DNA‐activated protein kinase in Raji Burkitt's lymphoma cells

Abstract

Autophosphorylation of a DNA-activated protein kinase (DNA-PK) in Raji Burkitt's lymphoma cells generated a band that corresponded to a phosphoprotein of about 300 kDa on SDS/PAGE. This band corresponds to a 300–350-kDa DNA-PK found previously in HeLa cells. In addition to the 300-kDa phosphoprotein, the band of a highly phosphorylated 58-kDa protein was detected by SDS/PAGE of partially purified DNA-PK preparations after the phosphorylation reaction in the presence of double-stranded DNA. this phosphoprotein was specifically immunoprecipitated by mAb against c-Myc.

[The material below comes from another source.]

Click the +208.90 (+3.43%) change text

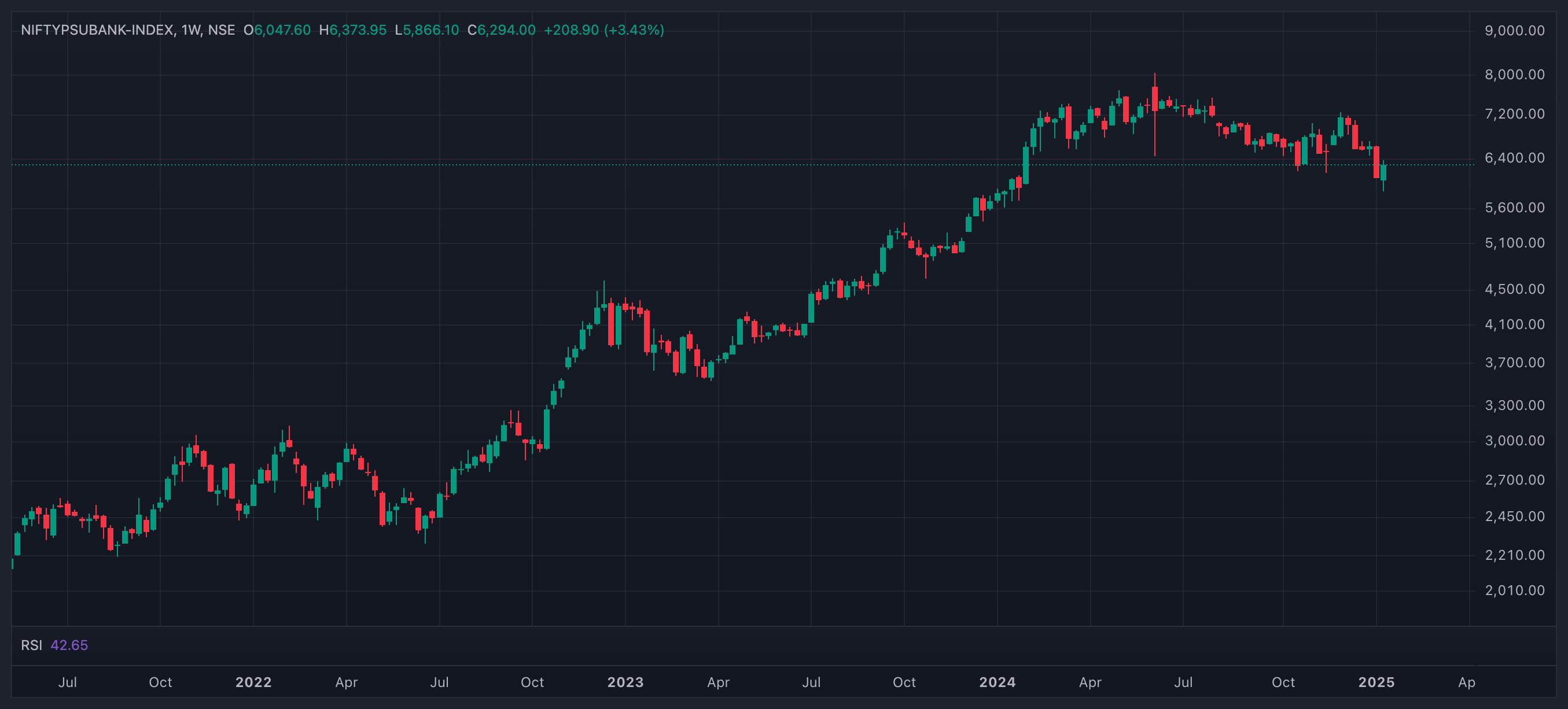click(604, 30)
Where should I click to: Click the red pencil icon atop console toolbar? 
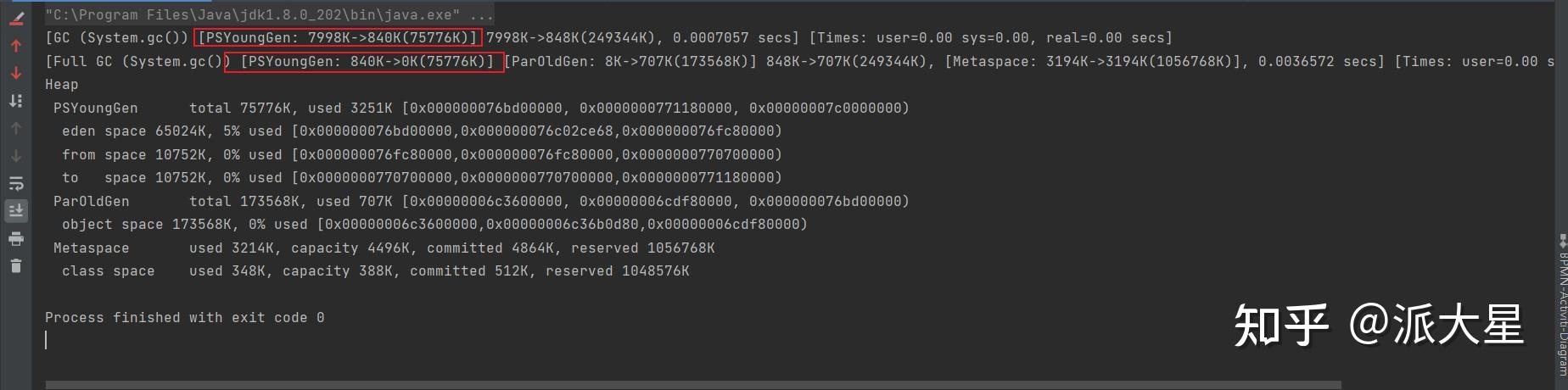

More highly purfied preparations of DNA-PK, containing neither a 58-kDa phosphoprotein nor detectable activities of other kinases, phosphorylated recombinant c-Myc proteins in the presence of DNA. the c-Myc phosphorylation by DNA-PK was markedly stimulated by relxed, double-stranded DNA, but neither by single-stranded DNA nor by RNA. Phosphopeptide mapping and phosphoamino acid analysis indicated that DNA-PK phosphorylates c-Myc in vitro at several serine residues.